Once on this glide slope, we must reverse the evisceration of our military budget. I don’t believe in compromising our defensive posture just because we’ve overspent on social programs and giving money to our enemies under the name of Foreign Assistance programs The free world is getting ready to dance with Iran and reducing our defense capability is asinine.

If we don’t start correcting this soon, I believe that what is in store for the American people – our society in general – won’t be a positive and uplifting experience. I believe we will see hardship bordering on post depression experiences, or worse.

We have allowed Socialist values to subvert America’s
Because I have lost faith in the wisdom of our gov’t, I am not preparing for a bright and wonderful future and I have already begun feeling sorry for my son knowing the experience he will have to endure with little likelihood he will experience a life better than the one I have enjoyed.

I blame this on swing voters and those who have no capacity to fear the consequences of liberal i.e. “progressive” ideologies which grant voters access to the treasury, promised to them by those seeking office who stay longer than they should once they get in there. I also blame the RNC, infiltrated by liberals and moderates, who have guided the party away from its conservative principles, ignoring conservatives in this country who outnumber liberals by a 2-1 margin.

Reexamining my distaste for a 3-party system
I have been told by a French-American, France has well over a dozen political parties.

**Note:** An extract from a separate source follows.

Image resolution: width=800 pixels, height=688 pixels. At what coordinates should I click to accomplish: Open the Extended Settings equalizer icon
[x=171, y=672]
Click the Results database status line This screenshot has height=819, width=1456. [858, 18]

It is guaranteed that anyone who gets elected will automatically be an unpopular president. In spite of that, France, often viewed to be liberal and bent toward socialism and communism, has elected Sarkozy of a right wing party positioned in “conservatism, liberal-conservatism, also libertarianism and nationalism”.

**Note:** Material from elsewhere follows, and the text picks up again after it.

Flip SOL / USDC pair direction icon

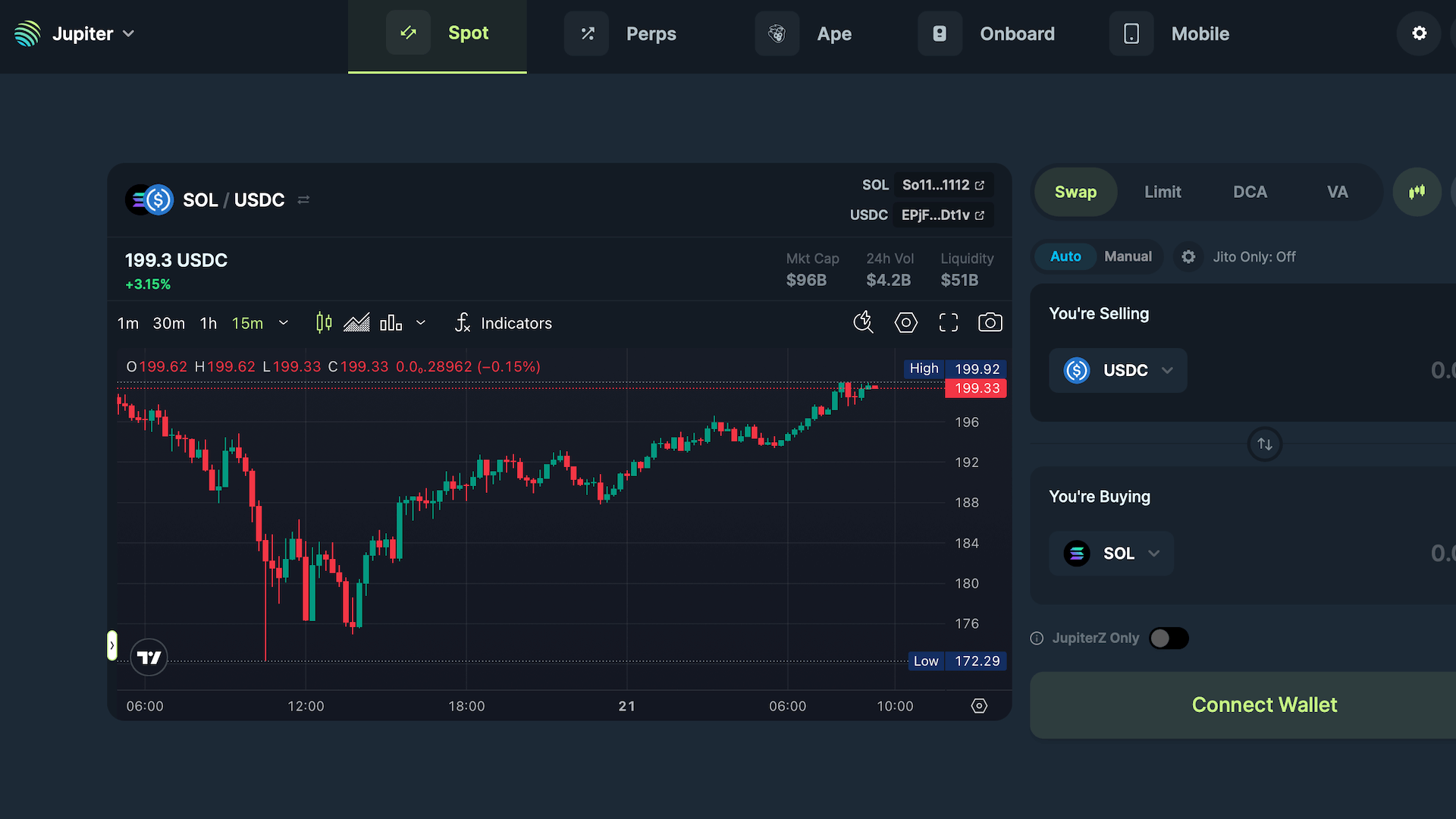pos(303,199)
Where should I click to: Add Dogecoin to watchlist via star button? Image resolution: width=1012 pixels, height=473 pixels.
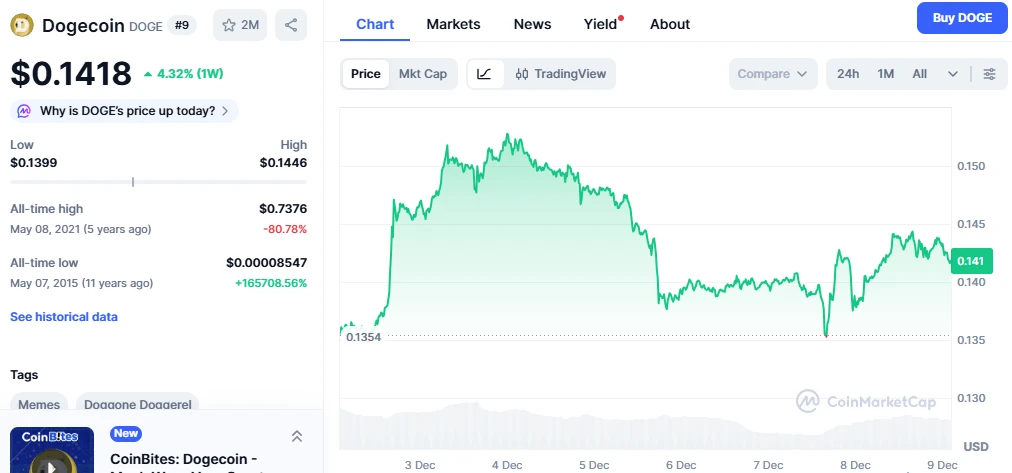240,25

It serves to make me wonder about a 3-party system in America composed of

  • the fucking left with Obama and Hillary minions,
  • the old right, Republican Party, comprised of unguided and unprincipled center, moderates, libertarians and swing voters
  • and a new party – call it the Tea Party for now – which holds fast to conservative ideologies which implies the belief in small gov’t and which abhors social engineering and unions, believes in walking softly while carrying a big stick, believes in the old-school values that caused this country to become an immigrant magnet, but has the borders with enough integrity to keep them out, letting only those we want to come in.

So, the question I’ve been kicking around is “If France can vote in a conservative in a mega-multi-party system, and in light of the fact that conservatives in America outnumber liberals by 2 to 1, could conservatives be galvanized under a 3-party system to reverse America’s socialist trend?”

The Left, Center and a New Right
Lately I have arrived at a new point in my never ending analysis of America’s political evolution. I have been driven there by a an unpleasant understanding that there are people in our country who have a deep rooted need to be coddled and driven by the need to feel protected. They are the ones who look to gov’t to fulfill this need. They are the ones who believe more in gov’t than they do themselves. These are the ranks of the fucking confused.

There are others who think along the idea gov’t serves at the convenience of its people and that no one is better at figuring out what they need than themselves. They don’t want gov’t in their faces and crotch all day long from cradle to grave. They want to be left alone and not feel like their freedoms are being stolen from them while feeling powerless to do anything about it. They want a better future for their kids, not the future the loony left wants.

Problem is, special interests have gotten involved and pissed in the cereal. Our elected officials don’t listen to the “little people” anymore. They have whored themselves to special interests, the PACs, big business.

All of a sudden, I’m now singing songs of the “Occupiers”

On December 31 of 2011, President Obama signed into law the National Defense Authorization Act for Fiscal Year 2012 (NDAA). The law gives authority to the president to order the military to indefinitely detain U.S. citizens without official charge or trial on the mere suspicion of being a terrorist or linked to a terrorist organization.

Since then, many have described the law as –

  • …one of the most controversial bills into law since the Patriot Act
  • This is treason on parade …
  • Americans really don’t seem to really want Habeas Corpus anymore…
  • Obama signs Martial Law bill …
  • So This is How Liberty Dies

There are two elements to this worth mentioning.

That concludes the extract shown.